# What would make a sow abort her piglets/ have them prematurely



## speakmanfamily (Aug 12, 2011)

Last spring we had a gilt have her first litter,

We didn't pay attention to her due date, but we think they were born early due to the state the litter was in.

"Kat" Went into labor, and had nine piglets. seven were stillborn, two were born alive. One was so weak he couldn't keep his head up, and the other was strong.
The weak one died within the hour. Kat's milk ended up stopping completely and we didn't realize for at least 24, as the piglet kept trying to suckle. We brought him in and bottle fed him, but he passed. Kat was very heart broken, and tried to nurse all the other sows piglets. 

We're giving Kat a last chance, and we don't want her or us to go through that again. Is there anything that could have caused this? Has anyone else experienced anything like this? Is there some sort of plant that she could have eaten? Or does it seem to be some sort of fluke accident?


----------



## mekasmom (Jan 19, 2010)

pseudo rabies? among other things


----------



## speakmanfamily (Aug 12, 2011)

Kat showed no signs of having it. She was (at the time of her delivery)/is (as of now) a sweet affectionate pig.

Also, (another point) Kat was dewormed. I'm not sure if worms can cause abortions, but just another aspect.


----------



## CJBegins (Nov 20, 2009)

There are several infectious reasons for a sow to abort her litter among other things. Check out this site, it's loaded with information.

Merck Veterinary Manual


----------



## lonelyfarmgirl (Feb 6, 2005)

Circo virus!!!


----------



## speakmanfamily (Aug 12, 2011)

thanks very much everybody. I really hope this litter turns out for Kat, she is due Feb. 23, so i'll post news then!


----------



## haypoint (Oct 4, 2006)

pseudo rabies is not like rabies, just what it is called. google it. It has been eradicated in the states, but common in the wild hog population.

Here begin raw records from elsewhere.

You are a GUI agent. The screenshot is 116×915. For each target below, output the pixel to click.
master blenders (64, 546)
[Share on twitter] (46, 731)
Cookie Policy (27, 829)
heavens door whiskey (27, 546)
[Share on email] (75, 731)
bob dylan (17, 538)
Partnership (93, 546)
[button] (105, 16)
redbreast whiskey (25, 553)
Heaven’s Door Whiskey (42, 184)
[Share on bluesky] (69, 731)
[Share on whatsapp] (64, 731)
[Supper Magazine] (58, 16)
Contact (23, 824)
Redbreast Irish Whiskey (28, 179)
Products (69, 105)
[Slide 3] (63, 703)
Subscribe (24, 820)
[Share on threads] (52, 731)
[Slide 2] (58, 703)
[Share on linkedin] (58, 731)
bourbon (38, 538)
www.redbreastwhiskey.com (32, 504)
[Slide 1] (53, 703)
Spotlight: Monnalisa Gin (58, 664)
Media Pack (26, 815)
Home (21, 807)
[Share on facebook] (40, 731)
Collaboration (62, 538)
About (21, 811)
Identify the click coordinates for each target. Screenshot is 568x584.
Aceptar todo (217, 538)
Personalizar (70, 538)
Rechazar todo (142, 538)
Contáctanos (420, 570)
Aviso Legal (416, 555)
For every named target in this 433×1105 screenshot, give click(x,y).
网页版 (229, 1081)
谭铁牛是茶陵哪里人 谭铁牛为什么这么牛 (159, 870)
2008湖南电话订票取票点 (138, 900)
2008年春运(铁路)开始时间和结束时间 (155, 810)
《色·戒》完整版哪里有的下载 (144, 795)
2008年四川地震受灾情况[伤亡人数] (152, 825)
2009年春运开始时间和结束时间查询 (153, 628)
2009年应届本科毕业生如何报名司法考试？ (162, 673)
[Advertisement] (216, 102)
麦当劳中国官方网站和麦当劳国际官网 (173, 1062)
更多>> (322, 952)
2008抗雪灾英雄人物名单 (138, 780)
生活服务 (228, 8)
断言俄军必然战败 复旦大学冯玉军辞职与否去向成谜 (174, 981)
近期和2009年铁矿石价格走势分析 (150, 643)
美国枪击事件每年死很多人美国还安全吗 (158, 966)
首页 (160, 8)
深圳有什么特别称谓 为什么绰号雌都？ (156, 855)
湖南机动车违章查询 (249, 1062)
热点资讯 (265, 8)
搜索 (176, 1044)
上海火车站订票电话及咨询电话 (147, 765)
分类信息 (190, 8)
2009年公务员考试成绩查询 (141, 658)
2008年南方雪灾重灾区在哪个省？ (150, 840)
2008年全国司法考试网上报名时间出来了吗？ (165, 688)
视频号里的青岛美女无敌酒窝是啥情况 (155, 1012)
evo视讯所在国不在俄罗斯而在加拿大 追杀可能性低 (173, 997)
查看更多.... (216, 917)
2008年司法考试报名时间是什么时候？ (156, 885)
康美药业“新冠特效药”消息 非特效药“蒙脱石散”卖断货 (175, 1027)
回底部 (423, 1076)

I'm a great believer in minerals, especially selinium. Minerial shortages will kill adult pigs and a shortage of selinium will cause weak piglets.

Lepto is a problem for some. often spread by rats or other wildlife.

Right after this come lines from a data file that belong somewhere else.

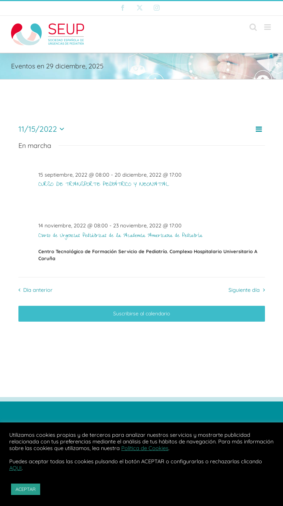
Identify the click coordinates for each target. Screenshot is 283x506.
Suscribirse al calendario (141, 314)
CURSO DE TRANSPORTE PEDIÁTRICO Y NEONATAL (103, 185)
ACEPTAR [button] (25, 489)
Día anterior (38, 290)
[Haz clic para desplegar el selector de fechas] (42, 129)
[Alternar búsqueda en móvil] (253, 27)
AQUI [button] (15, 467)
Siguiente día (244, 290)
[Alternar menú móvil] (268, 27)
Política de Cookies (144, 448)
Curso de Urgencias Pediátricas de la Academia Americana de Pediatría (120, 236)
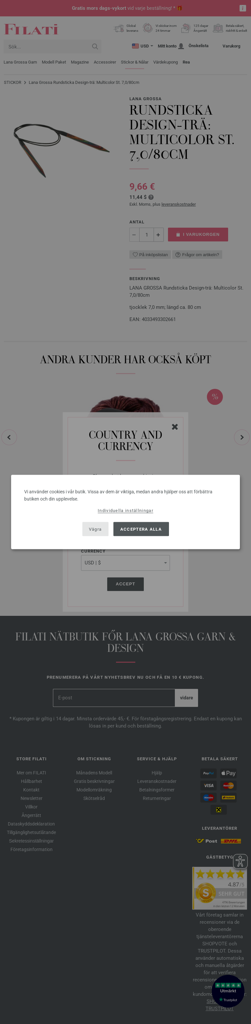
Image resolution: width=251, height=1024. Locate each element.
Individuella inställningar (125, 510)
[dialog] (125, 512)
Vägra (95, 528)
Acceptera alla (141, 528)
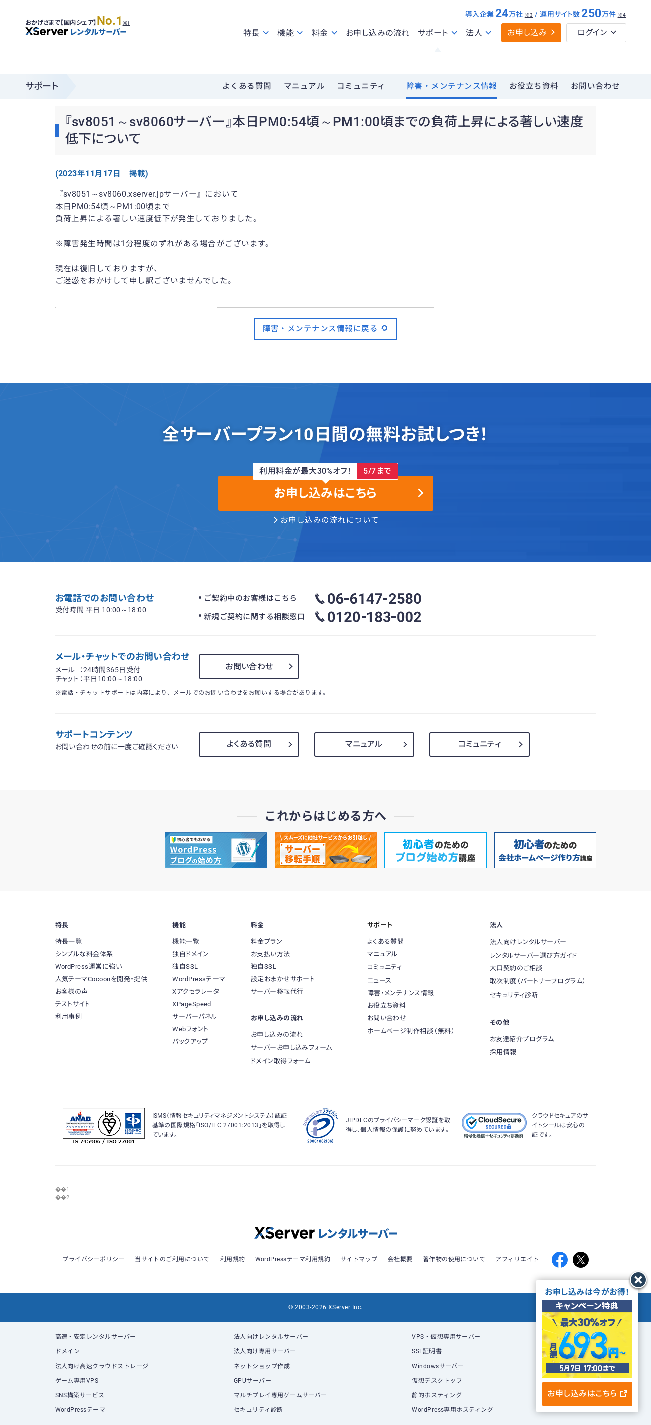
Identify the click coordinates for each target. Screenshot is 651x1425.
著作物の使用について (454, 1259)
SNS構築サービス (80, 1395)
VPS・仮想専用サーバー (446, 1336)
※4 (622, 36)
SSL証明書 (427, 1351)
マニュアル (304, 86)
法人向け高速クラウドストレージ (102, 1366)
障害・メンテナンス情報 (451, 86)
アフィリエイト (517, 1259)
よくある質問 (247, 86)
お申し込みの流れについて (329, 520)
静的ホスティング (437, 1395)
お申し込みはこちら (587, 1393)
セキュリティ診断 (258, 1409)
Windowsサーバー (438, 1366)
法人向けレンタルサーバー (271, 1336)
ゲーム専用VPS (77, 1380)
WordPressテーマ (80, 1409)
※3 (529, 36)
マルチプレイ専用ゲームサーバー (280, 1395)
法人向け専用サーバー (265, 1351)
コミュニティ (361, 86)
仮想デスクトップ (437, 1380)
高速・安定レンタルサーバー (95, 1336)
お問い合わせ (595, 86)
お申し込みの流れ (378, 54)
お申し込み (527, 54)
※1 (138, 40)
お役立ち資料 (534, 86)
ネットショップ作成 (262, 1366)
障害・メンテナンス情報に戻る (326, 328)
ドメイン (67, 1351)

http://www.aasv.org/shap/issues/v2n6/v2n6p29.pdf


----------



## speakmanfamily (Aug 12, 2011)

i did google Pseudo Rabies, and she had none of the symptoms  At least of what i can remember.


----------



## lonelyfarmgirl (Feb 6, 2005)

Did you look up circo? Also parvo virus.
We had this exact thing happen to us. Full term sow, previously had a normal litter, then all were still born except one or two and they were weak and died. It was circo, we had her tested. Now we vaccinate for both circo and parvo virus.

We found out it probably came from auction feeders. We bought some piglets from someone who we didn't realize had just got them from the auction. Big mistake.


----------



## haypoint (Oct 4, 2006)

speakmanfamily said:


> i did google Pseudo Rabies, and she had none of the symptoms  At least of what i can remember.


I've had folks confuse it with rabies and look for rabies symptoms.


----------



## Lazy J (Jan 2, 2008)

Your sow did not abort. She had a litter of stillborns. If she aborted the piglets would not have been full term.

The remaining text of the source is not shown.